At the same time, however, Chaplin doesn't
believe that "it's beneficial to the Church if the clergy become marginalised
outcasts". This might lead to the "diminution of the clergy's status" as
is the case among Catholics and Protestants, due to the fact that "secular
forces squeezed them out and made them social outcasts."
"The same thing could happen with us... . It'll drive priests crazy or
force them into the labour market if we allow the notion that clergy should
live in miserable poverty to settle amongst us."
"In Russia, Greece and all Orthodox territory," he explained, "priests
had a standard of living usually slightly higher than the average of the
According to Chaplin, a priest living in need constantly forced to beg
brings "shame to his flock and to the community of the faithful."
The meeting, held last Friday, also saw the presentation of survey results
from the independent 'Sreda' centre indicating that most Russians believe that
the Orthodox clergy lives in luxury and that they would prefer to see their
priests more open to their fellow man, and less attached to material things.
On Saturday, a day after Chaplin spoke, Pope Francis told a meeting of
thousands of seminarians from around the world that "It really hurts, I tell you, when I see a priest or a nun
in the latest model car.

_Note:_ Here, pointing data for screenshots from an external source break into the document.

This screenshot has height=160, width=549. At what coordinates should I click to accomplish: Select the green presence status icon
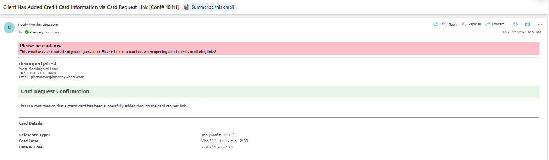(27, 32)
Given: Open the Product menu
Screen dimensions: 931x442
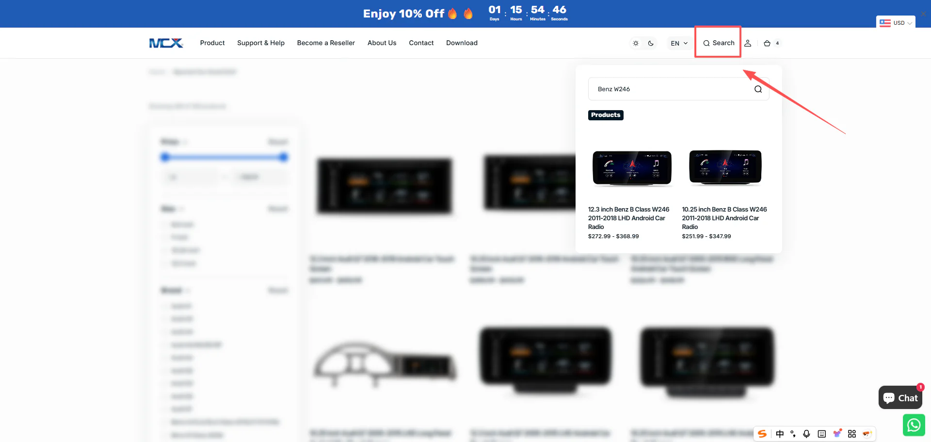Looking at the screenshot, I should point(212,43).
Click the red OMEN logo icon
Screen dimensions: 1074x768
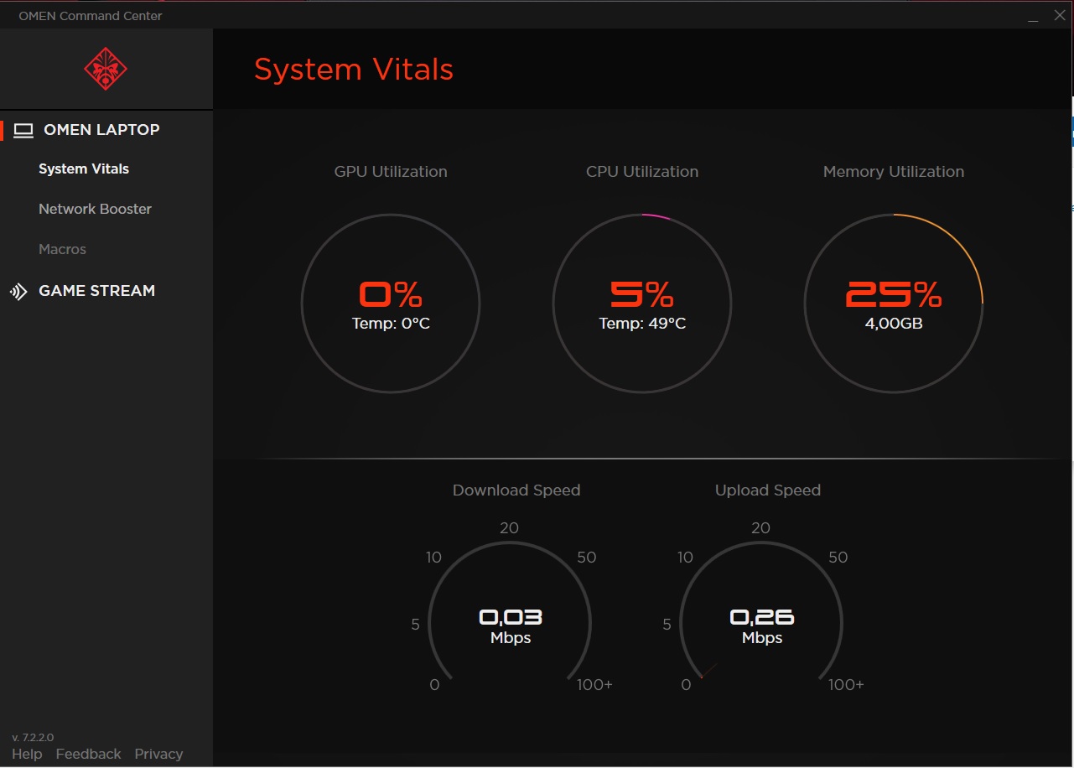click(106, 69)
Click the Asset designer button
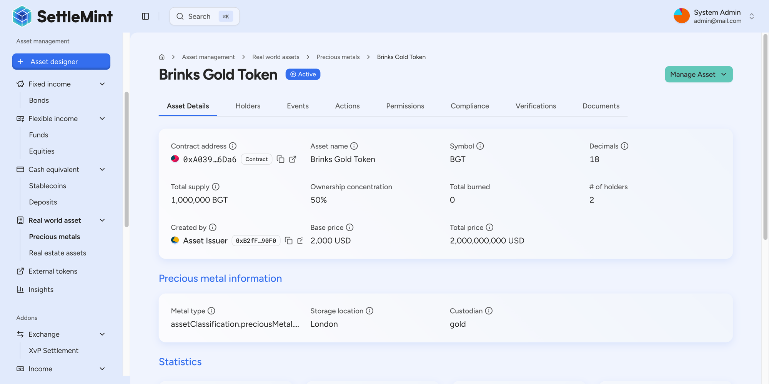 click(x=61, y=62)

That cannot be!"
There are, within the Orthodox Church hierarchy, growing fears that the 'lifestyle'
of the clergy might be to the Patriarchate what the paedophile clergy issue is
to the Vatican, anonymous sources told AsiaNews.
Still, Pope Francis's calls for a more sober lifestyle have appeal in
Russia. After he was elected many in
media wondered when Patriarch Kirill might pronounce similar words.